• _ВЫДЕРЖКА ИЗ ДОКУМЕНТА_
>>>

Метафизика Достоевского - Константин Исупов 3 стр.


В рассуждениях старшего современника С.С. Аверинцева метафизика Достоевского артикулирована в вольных терминах трансфизической феноменологии и авторской концепции экзистенциального прорыва бытия усилием интуиции. Г.С. Померанц показывает "три уровня" (опять – три!) "приближения к вечности, или к глубине, или к Богу. Первый – это невозможность жить в мире разума без прикосновения к сверхразумному. <…> Кьеркегор не мог жить в мире гегелевского разума. Иов не мог жить в мире богословского разума. Лев Шестов не мог жить ни в мире ученых, ни в мире философов, ни в мире богословов. <…> Второй уровень – неожиданное взрывное чувство сверхразумной реальности (указаны чань-буддизм; индуизм (путь бхакти), суфизм; созерцательные практики йоги и исихазма. – К.И.). Третий уровень – устойчивый контекст со сверхразумным, божественным, парение в духе. Без всяких путей. Без всяких вопросов. <…> В русской литературе достигнут только первый и второй уровень".

В Г.С. Померанце говорит поколение пятидесятых, которое училось у Достоевского выскальзыванию из (социального) бытия в пользу метафизических путей приближения к нему и обретения его сущности в новой онтологической конструкции.

Промежуточной фигурой в процессе ученического обретения новой оптики можно назвать Ж. Батая (1897–1962), выпустившего в 1943 (!) году книгу с названием, как если бы ее писал Homo interior Августиновой "Исповеди" – "Внутренний опыт"; в ответ на милый совет друга-писателя, в котором явно прозвучала "цитата" из Достоевского ("Бланшо спросил меня: почему не вести внутренний опыт так, словно я был последним человеком?"), Батай ответил репликами, которые могли бы стать эпиграфом для всей философии диалога, инициированной пятью-шестью одинокими мыслителями века: "Внутренний опыт <…> нужен для другого"; субъект есть сознание Другого.

<<<

• _ФОРМУЛИРОВКА ЗАДАНИЯ_
Перепишите без изменений часть отрывка о метафизике Достоевского от слов «В Г.С. Померанце» до слов «есть сознание Другого.». Дальше идёт отдельный, самостоятельный материал.

• _ВЫДЕРЖКА ИЗ ДАННЫХ_
>>>

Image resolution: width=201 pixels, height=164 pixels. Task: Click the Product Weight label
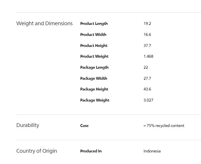tap(94, 56)
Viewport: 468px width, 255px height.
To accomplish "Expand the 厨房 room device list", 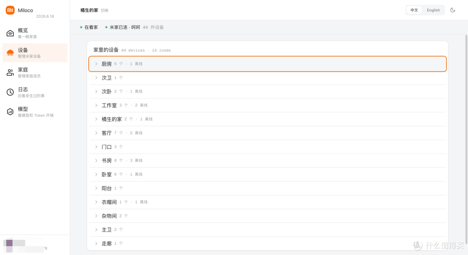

<<<

• _ОТВЕТ К ЗАДАНИЮ_
В Г.С. Померанце говорит поколение пятидесятых, которое училось у Достоевского выскальзыванию из (социального) бытия в пользу метафизических путей приближения к нему и обретения его сущности в новой онтологической конструкции.

Промежуточной фигурой в процессе ученического обретения новой оптики можно назвать Ж. Батая (1897–1962), выпустившего в 1943 (!) году книгу с названием, как если бы ее писал Homo interior Августиновой "Исповеди" – "Внутренний опыт"; в ответ на милый совет друга-писателя, в котором явно прозвучала "цитата" из Достоевского ("Бланшо спросил меня: почему не вести внутренний опыт так, словно я был последним человеком?"), Батай ответил репликами, которые могли бы стать эпиграфом для всей философии диалога, инициированной пятью-шестью одинокими мыслителями века: "Внутренний опыт <…> нужен для другого"; субъект есть сознание Другого.